One sentence in your article caught my attention: the allegation that HSBC may have "looked the other way and pretended they were ensuring the existence of assets and trades".
Here I ask myself what exactly is the difference between Bernard Madoff's scheme (with no assets) compared to the housing bubble where products were backed by assets (unsustainable mortgages) which bore either no or very little correlation to value presented to the clients investing in those products?
It seems to me that the main difference between Mr Madoff's scam and that of the major banks is the fact that the banks were bailed out while Mr Madoff has received a prison sentence of 150 years.
If Mr Madoff had been cleverer then he would have backed his "products" with a few worthless "investments" (for example mortgages pressure-sold to poor would-be house owners with no prospect that they would be able to service that debt) so that he didn't fall into the Ponzi category. That way Mr Madoff would be raking in government-funded bonuses rather than languishing in prison. Poor Mr Madoff.
Leaving? There's the door
Three cheers for Professor Simon Szreter ("The markets are holding us to ransom", 6 December). After so much discussion on the credit crunch during the past two years, it is evident that the fault lies at the door of those charged with financial regulation.
All we hear these days is that those earlier tough regulatory ideas being continually watered down. Yes, we should ignore all threats by the bankers that they will escape abroad if life is made too tough for them. There will be no problem finding good people to replace them if they really mean it.
East Bergholt, Suffolk
Simon Szreter comments on bankers' threats to leave the country if their "industry" is regulated in a way that they don't like. Fair enough, let them go.
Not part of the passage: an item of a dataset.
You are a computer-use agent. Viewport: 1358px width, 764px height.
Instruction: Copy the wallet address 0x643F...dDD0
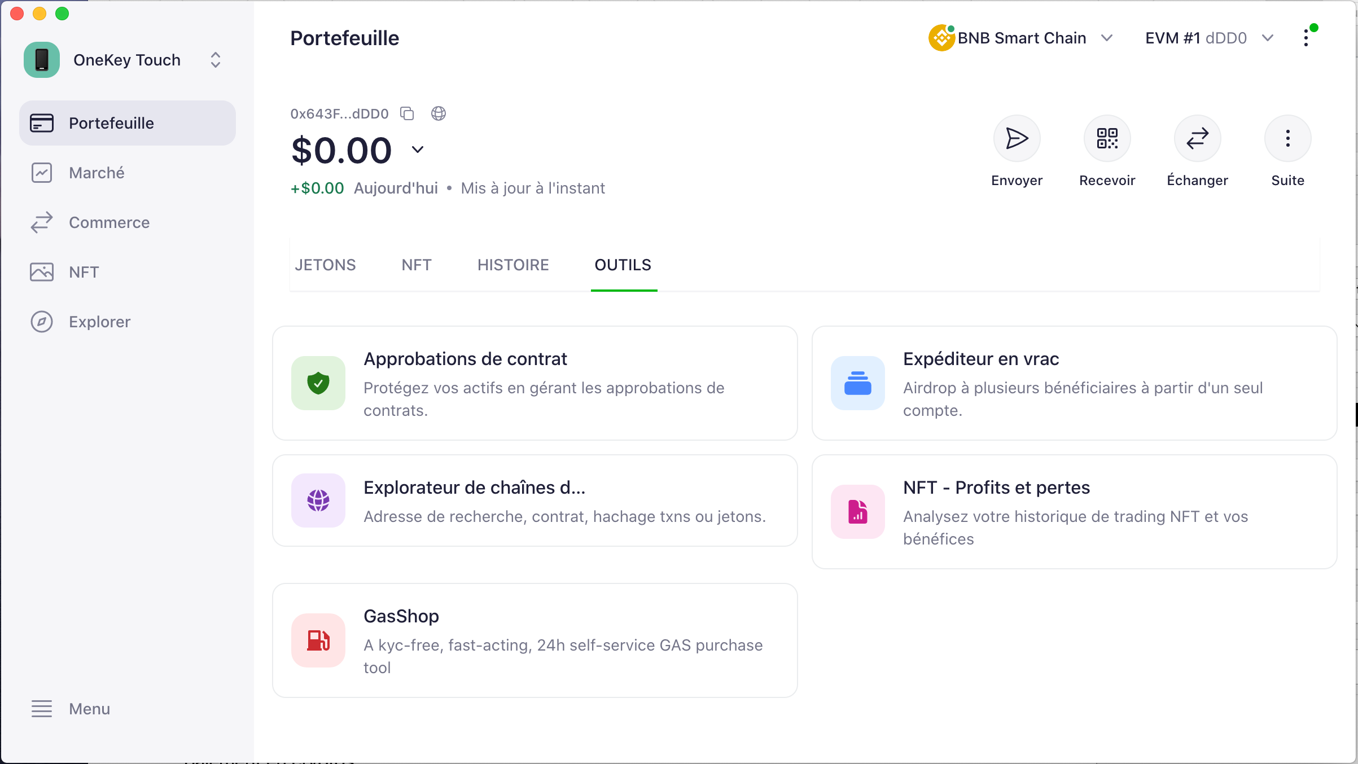click(x=407, y=113)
But to emphasise our displeasure at their action, we should ban them from setting foot on UK soil for a minimum of five years. Any income from any business or financial interests that remain in this country should go direct to the Exchequer during this period.
We should make sure that, as we're all in this together, any who decide not to be will still feel their share of pain.
An old tradition
In answer to Ellen Bradbury's question as to when deception and dishonesty became the guiding principle of British business (Letters, 3 December), the best answer I can give is, "Some time before 1776", the year Adam Smith's The Wealth of Nations was published. Smith writes: "People of the same trade seldom meet together, even for merriment and diversion, but the conversation ends in a conspiracy against the public, or in some contrivance to raise prices."
It just happens that today the banks and energy suppliers have raised the commonplace to high art.